**TO DO**
Since each line must match the original, copy out the records with no differences at all.

Records from a collection:
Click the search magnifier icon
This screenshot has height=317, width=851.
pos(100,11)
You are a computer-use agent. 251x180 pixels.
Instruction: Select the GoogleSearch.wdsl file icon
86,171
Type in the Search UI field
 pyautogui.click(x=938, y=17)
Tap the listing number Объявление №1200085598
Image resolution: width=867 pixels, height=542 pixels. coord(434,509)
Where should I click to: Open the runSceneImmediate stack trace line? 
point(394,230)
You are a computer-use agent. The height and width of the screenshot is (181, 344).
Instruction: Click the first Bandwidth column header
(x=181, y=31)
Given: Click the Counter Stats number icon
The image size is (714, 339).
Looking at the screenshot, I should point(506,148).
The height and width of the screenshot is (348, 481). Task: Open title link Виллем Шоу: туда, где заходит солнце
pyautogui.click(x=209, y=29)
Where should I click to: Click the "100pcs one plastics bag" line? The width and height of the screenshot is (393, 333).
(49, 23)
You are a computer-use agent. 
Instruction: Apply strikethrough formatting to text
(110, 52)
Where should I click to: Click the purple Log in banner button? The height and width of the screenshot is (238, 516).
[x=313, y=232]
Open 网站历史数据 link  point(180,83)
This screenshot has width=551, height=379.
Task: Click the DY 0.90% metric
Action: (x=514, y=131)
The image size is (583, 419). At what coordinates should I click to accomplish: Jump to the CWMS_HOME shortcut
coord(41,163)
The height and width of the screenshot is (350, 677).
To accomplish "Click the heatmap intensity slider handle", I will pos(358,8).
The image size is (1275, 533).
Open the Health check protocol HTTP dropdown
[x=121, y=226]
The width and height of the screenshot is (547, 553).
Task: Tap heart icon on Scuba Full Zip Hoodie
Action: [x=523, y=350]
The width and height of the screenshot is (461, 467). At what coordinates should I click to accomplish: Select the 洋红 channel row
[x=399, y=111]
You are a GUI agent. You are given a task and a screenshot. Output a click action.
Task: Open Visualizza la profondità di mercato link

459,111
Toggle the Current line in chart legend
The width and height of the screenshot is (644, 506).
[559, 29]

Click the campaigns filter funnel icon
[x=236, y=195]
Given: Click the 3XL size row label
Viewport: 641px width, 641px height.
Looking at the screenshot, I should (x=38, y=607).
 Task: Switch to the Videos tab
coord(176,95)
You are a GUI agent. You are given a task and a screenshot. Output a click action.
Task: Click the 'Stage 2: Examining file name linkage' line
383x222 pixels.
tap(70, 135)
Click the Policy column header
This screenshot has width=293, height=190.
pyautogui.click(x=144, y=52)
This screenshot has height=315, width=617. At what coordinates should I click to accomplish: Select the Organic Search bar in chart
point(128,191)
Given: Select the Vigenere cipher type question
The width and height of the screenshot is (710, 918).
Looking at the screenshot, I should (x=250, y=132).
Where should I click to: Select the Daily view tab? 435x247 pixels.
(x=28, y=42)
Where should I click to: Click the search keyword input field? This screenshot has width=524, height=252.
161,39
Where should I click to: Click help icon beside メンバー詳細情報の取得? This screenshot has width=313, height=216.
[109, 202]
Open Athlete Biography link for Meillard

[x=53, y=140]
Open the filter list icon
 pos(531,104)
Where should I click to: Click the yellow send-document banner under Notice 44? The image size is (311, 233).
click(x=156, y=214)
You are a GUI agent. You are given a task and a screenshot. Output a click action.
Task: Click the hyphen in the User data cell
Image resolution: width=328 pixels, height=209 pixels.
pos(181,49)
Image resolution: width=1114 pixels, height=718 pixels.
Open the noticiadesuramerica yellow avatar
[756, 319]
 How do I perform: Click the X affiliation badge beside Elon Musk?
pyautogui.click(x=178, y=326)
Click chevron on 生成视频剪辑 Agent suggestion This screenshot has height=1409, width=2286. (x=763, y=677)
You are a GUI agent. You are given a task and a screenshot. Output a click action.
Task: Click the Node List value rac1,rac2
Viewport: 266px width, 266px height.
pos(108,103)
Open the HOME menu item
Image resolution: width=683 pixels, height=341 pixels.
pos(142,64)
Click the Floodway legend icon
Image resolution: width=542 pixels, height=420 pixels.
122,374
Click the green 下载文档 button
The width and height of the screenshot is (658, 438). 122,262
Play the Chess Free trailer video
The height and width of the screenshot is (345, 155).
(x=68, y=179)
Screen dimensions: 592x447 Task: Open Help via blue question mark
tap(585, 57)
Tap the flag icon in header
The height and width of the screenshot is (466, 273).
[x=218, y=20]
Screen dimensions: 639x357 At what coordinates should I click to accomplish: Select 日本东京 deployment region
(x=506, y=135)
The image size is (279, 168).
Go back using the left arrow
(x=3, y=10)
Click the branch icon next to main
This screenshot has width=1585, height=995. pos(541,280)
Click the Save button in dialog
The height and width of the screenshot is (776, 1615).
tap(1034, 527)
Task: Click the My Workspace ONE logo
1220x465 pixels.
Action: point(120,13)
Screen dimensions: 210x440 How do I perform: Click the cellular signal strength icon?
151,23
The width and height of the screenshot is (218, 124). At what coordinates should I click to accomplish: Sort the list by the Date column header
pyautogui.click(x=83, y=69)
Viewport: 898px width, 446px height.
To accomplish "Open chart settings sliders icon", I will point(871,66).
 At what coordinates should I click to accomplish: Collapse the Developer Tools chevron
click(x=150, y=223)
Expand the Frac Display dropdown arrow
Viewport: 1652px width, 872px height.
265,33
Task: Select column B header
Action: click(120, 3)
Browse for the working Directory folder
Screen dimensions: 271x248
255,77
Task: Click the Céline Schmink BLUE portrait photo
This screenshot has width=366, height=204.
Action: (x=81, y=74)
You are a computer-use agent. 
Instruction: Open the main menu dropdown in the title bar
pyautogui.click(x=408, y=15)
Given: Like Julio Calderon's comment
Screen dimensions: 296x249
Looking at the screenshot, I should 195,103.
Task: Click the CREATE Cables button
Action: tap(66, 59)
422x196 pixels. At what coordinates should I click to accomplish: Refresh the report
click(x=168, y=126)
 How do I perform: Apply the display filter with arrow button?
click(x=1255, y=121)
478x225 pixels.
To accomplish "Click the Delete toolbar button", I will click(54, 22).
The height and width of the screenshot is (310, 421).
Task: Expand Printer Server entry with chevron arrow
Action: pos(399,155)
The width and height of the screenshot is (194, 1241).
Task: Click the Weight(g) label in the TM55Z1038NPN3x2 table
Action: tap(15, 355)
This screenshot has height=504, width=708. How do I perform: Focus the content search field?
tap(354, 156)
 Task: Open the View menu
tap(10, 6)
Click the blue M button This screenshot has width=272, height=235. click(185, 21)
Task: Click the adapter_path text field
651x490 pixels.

**SOLUTION TO THE PROBLEM**
Click the search magnifier icon
This screenshot has height=317, width=851.
pos(100,11)
You are a computer-use agent. 251x180 pixels.
Instruction: Select the GoogleSearch.wdsl file icon
86,171
Type in the Search UI field
 pyautogui.click(x=938, y=17)
Tap the listing number Объявление №1200085598
Image resolution: width=867 pixels, height=542 pixels. coord(434,509)
Where should I click to: Open the runSceneImmediate stack trace line? 
point(394,230)
You are a computer-use agent. The height and width of the screenshot is (181, 344).
Instruction: Click the first Bandwidth column header
(x=181, y=31)
Given: Click the Counter Stats number icon
The image size is (714, 339).
Looking at the screenshot, I should point(506,148).
The height and width of the screenshot is (348, 481). Task: Open title link Виллем Шоу: туда, где заходит солнце
pyautogui.click(x=209, y=29)
Where should I click to: Click the "100pcs one plastics bag" line? The width and height of the screenshot is (393, 333).
(49, 23)
You are a computer-use agent. 
Instruction: Apply strikethrough formatting to text
(110, 52)
Where should I click to: Click the purple Log in banner button? The height and width of the screenshot is (238, 516).
[x=313, y=232]
Open 网站历史数据 link  point(180,83)
This screenshot has width=551, height=379.
Task: Click the DY 0.90% metric
Action: (x=514, y=131)
The image size is (583, 419). At what coordinates should I click to accomplish: Jump to the CWMS_HOME shortcut
coord(41,163)
The height and width of the screenshot is (350, 677).
To accomplish "Click the heatmap intensity slider handle", I will pos(358,8).
The image size is (1275, 533).
Open the Health check protocol HTTP dropdown
[x=121, y=226]
The width and height of the screenshot is (547, 553).
Task: Tap heart icon on Scuba Full Zip Hoodie
Action: [x=523, y=350]
The width and height of the screenshot is (461, 467). At what coordinates should I click to accomplish: Select the 洋红 channel row
[x=399, y=111]
You are a GUI agent. You are given a task and a screenshot. Output a click action.
Task: Open Visualizza la profondità di mercato link

459,111
Toggle the Current line in chart legend
The width and height of the screenshot is (644, 506).
[559, 29]

Click the campaigns filter funnel icon
[x=236, y=195]
Given: Click the 3XL size row label
Viewport: 641px width, 641px height.
Looking at the screenshot, I should (x=38, y=607).
 Task: Switch to the Videos tab
coord(176,95)
You are a GUI agent. You are given a task and a screenshot. Output a click action.
Task: Click the 'Stage 2: Examining file name linkage' line
383x222 pixels.
tap(70, 135)
Click the Policy column header
This screenshot has width=293, height=190.
pyautogui.click(x=144, y=52)
This screenshot has height=315, width=617. At what coordinates should I click to accomplish: Select the Organic Search bar in chart
point(128,191)
Given: Select the Vigenere cipher type question
The width and height of the screenshot is (710, 918).
Looking at the screenshot, I should (x=250, y=132).
Where should I click to: Select the Daily view tab? 435x247 pixels.
(x=28, y=42)
Where should I click to: Click the search keyword input field? This screenshot has width=524, height=252.
161,39
Where should I click to: Click help icon beside メンバー詳細情報の取得? This screenshot has width=313, height=216.
[109, 202]
Open Athlete Biography link for Meillard

[x=53, y=140]
Open the filter list icon
 pos(531,104)
Where should I click to: Click the yellow send-document banner under Notice 44? The image size is (311, 233).
click(x=156, y=214)
You are a GUI agent. You are given a task and a screenshot. Output a click action.
Task: Click the hyphen in the User data cell
Image resolution: width=328 pixels, height=209 pixels.
pos(181,49)
Image resolution: width=1114 pixels, height=718 pixels.
Open the noticiadesuramerica yellow avatar
[756, 319]
 How do I perform: Click the X affiliation badge beside Elon Musk?
pyautogui.click(x=178, y=326)
Click chevron on 生成视频剪辑 Agent suggestion This screenshot has height=1409, width=2286. (x=763, y=677)
You are a GUI agent. You are given a task and a screenshot. Output a click action.
Task: Click the Node List value rac1,rac2
Viewport: 266px width, 266px height.
pos(108,103)
Open the HOME menu item
Image resolution: width=683 pixels, height=341 pixels.
pos(142,64)
Click the Floodway legend icon
Image resolution: width=542 pixels, height=420 pixels.
122,374
Click the green 下载文档 button
The width and height of the screenshot is (658, 438). 122,262
Play the Chess Free trailer video
The height and width of the screenshot is (345, 155).
(x=68, y=179)
Screen dimensions: 592x447 Task: Open Help via blue question mark
tap(585, 57)
Tap the flag icon in header
The height and width of the screenshot is (466, 273).
[x=218, y=20]
Screen dimensions: 639x357 At what coordinates should I click to accomplish: Select 日本东京 deployment region
(x=506, y=135)
The image size is (279, 168).
Go back using the left arrow
(x=3, y=10)
Click the branch icon next to main
This screenshot has width=1585, height=995. pos(541,280)
Click the Save button in dialog
The height and width of the screenshot is (776, 1615).
tap(1034, 527)
Task: Click the My Workspace ONE logo
1220x465 pixels.
Action: point(120,13)
Screen dimensions: 210x440 How do I perform: Click the cellular signal strength icon?
151,23
The width and height of the screenshot is (218, 124). At what coordinates should I click to accomplish: Sort the list by the Date column header
pyautogui.click(x=83, y=69)
Viewport: 898px width, 446px height.
To accomplish "Open chart settings sliders icon", I will point(871,66).
 At what coordinates should I click to accomplish: Collapse the Developer Tools chevron
click(x=150, y=223)
Expand the Frac Display dropdown arrow
Viewport: 1652px width, 872px height.
265,33
Task: Select column B header
Action: click(120, 3)
Browse for the working Directory folder
Screen dimensions: 271x248
255,77
Task: Click the Céline Schmink BLUE portrait photo
This screenshot has width=366, height=204.
Action: (x=81, y=74)
You are a computer-use agent. 
Instruction: Open the main menu dropdown in the title bar
pyautogui.click(x=408, y=15)
Given: Like Julio Calderon's comment
Screen dimensions: 296x249
Looking at the screenshot, I should 195,103.
Task: Click the CREATE Cables button
Action: tap(66, 59)
422x196 pixels. At what coordinates should I click to accomplish: Refresh the report
click(x=168, y=126)
 How do I perform: Apply the display filter with arrow button?
click(x=1255, y=121)
478x225 pixels.
To accomplish "Click the Delete toolbar button", I will click(54, 22).
The height and width of the screenshot is (310, 421).
Task: Expand Printer Server entry with chevron arrow
Action: pos(399,155)
The width and height of the screenshot is (194, 1241).
Task: Click the Weight(g) label in the TM55Z1038NPN3x2 table
Action: tap(15, 355)
This screenshot has height=504, width=708. How do I perform: Focus the content search field?
tap(354, 156)
 Task: Open the View menu
tap(10, 6)
Click the blue M button This screenshot has width=272, height=235. click(185, 21)
Task: Click the adapter_path text field
651x490 pixels.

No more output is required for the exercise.